You're reading: Analysis: Ukraine faces even tougher year after election

Ukrainian leaders doing battle for the presidency in the coming weeks will face an even more daunting task once in power -- a shattered economy, depleted state coffers and the prospect of default.

In short, they will have to deal with a year worse than 2009 — when analysts said Ukraine’s bankruptcy was imminent.

It wasn’t — despite the suspension of a $16.4 billion bailout from the International Monetary Fund — but the economy shrank by up to 15 percent, one of the worst in Europe.

Lying on the doorstep of the European Union, the nation of 46 million that is among the world’s top ten providers of grain and steel, will hold its first presidential election since the 2004 "Orange" Revolution promised Western-style reforms.

Optimists hope the Jan. 17 election will end the incessant squabbling that has plagued Ukraine since the 2004 protests against electoral fraud and allow politicians to deal with a deep economic recession. But it may not be as simple as that.

Potential challenges to election results, jostling for government positions and a possible snap parliamentary poll all mean the authorities may only start focusing on the economy in April at the earliest and perhaps not until after the summer.

Until then, the export-driven economy may grow but through the statistical anomaly of last year’s dismal performance as comparison and dependent on a global commodity rally.

"No matter who wins the election, the new president will face a heavy task," said analysts at Expert Rating, a Ukrainian ratings agency.

The authorities would have to take control of the stretched state finances, hammered by overspending in the election year, depleted of tax revenues and still missing the IMF’s billions.

"One solution to the prevailing situation would be a declaration of state default on (domestic) debt and its subsequent restructuring," Expert Rating continued.

NO MATTER WHO WINS…

President Viktor Yushchenko, father of the "Orange" revolution, will not be re-elected, polls in December showed.

Viktor Yanukovich, the loser in the Orange revolution, and Prime Minister Yulia Tymoshenko, former Yushchenko ally turned rival, are expected to pass to a second round of voting on Feb. 7.

Few care to guess the winner — a good sign of entrenched democracy in a former Soviet republic, according to commentators — even though Yanukovich was well ahead of Tymoshenko.

The two could not differ more in style — she, a well-heeled former gas magnate turned social crusader and he, a rough-hewn career politician with close ties to the industrial oligarchs. But for those studying the economy, the differences stop there.

"Overall, we think it is largely unimportant who wins, as there is no serious ideological competition between them — both are rather opportunistic," brokerage Renaissance Capital said.

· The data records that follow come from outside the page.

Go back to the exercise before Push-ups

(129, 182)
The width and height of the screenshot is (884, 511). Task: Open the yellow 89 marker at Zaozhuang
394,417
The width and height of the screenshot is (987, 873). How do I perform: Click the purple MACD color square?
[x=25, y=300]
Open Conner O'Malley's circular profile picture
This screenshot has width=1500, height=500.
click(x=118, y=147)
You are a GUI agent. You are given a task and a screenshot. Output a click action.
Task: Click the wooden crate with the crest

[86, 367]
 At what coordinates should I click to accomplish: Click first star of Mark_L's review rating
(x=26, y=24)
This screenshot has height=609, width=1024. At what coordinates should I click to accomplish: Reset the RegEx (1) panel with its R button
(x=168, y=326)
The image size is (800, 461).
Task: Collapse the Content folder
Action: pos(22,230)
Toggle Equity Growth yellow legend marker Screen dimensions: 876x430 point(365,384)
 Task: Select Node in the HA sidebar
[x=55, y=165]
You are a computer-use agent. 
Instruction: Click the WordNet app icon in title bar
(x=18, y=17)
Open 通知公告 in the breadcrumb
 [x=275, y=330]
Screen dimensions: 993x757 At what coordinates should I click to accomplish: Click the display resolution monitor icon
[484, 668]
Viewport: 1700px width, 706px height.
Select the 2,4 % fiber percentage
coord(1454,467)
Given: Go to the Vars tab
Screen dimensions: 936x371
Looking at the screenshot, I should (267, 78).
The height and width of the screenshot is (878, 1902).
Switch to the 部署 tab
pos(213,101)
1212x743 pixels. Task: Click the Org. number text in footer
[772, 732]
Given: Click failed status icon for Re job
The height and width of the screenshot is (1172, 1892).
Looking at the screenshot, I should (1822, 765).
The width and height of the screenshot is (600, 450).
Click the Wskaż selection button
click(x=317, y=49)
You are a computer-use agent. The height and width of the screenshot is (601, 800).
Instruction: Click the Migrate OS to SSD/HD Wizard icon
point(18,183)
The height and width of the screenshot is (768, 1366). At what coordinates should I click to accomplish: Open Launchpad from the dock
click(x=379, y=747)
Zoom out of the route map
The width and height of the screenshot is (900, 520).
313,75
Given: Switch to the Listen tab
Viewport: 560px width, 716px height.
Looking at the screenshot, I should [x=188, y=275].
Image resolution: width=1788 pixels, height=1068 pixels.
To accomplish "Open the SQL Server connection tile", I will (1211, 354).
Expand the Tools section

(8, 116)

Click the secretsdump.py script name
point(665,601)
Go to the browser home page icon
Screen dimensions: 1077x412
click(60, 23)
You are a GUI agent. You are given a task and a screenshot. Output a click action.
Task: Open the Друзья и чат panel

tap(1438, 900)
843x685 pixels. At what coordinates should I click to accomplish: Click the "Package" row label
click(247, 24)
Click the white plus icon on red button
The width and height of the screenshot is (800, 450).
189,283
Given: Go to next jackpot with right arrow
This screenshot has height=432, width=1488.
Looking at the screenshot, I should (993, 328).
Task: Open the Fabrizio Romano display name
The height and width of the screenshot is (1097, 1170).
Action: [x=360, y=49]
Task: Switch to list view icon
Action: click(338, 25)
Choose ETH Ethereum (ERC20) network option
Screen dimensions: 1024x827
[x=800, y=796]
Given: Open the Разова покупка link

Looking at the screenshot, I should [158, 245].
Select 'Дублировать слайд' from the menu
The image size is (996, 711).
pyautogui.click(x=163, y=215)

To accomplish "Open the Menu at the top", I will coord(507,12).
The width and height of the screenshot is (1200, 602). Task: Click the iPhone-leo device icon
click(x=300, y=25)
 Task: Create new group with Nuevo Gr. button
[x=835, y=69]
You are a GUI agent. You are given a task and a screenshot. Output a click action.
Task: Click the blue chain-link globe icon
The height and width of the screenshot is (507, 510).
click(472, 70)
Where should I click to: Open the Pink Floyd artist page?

Whoever wins, most expect Central Bank Chairman Volodymyr Stelmakh to go, for his successor to be subject to horse trading and then to play a key role by agreeing, or not, to bankroll government finances, which will be totally squeezed by April.

…FOLLOW THE MONEY

The drop in steel and chemical exports affected not just business and employment but government tax revenues and the hryvnia currency through a dramatic fall in dollar earnings.

The hryvnia has traded at almost half its 2008 peak of 4.5 per dollar for most of this year. Ukrainians are unable to pay back dollar loans at such a rate, shaking the banking sector to the core.

The government has found creative ways to pay debts, wages and gas bills to Russia — vital to avoid rows similar to one in January 2009 when Moscow eventually cut supplies to Europe.

Analysts and officials say hundreds of millions of dollars in gas bills and other obligations were paid through the issue of expensive short-term T-bills bought by the central bank with printed money.

"Despite the economy’s slide into a severe recession in the fourth quarter of 2008, the authorities failed to adjust policy accordingly," Raiffeisen Bank analyst Dmitry Sologoub said.

"As a result, a full-scale fiscal disaster is under way," he said, adding the bank estimates the 2009 budget gap at 9-10 percent, against 1.3 percent in 2008.

Analysts are in particular worried about 3.7 billion hryvnia ($463 million) worth of T-bills maturing in April alone.

Some note the central bank is a majority owner of the debt — compared to owning less than 1 percent at the start of 2008, and so any decision to reschedule repayment would be easy to reach.

This is another reason why the choice of Stelmakh’s successor will be important. Local media have reported that the central bank is unhappy to continue to finance the government in such a way, fearing heavy pressure on the hryvnia’s strength.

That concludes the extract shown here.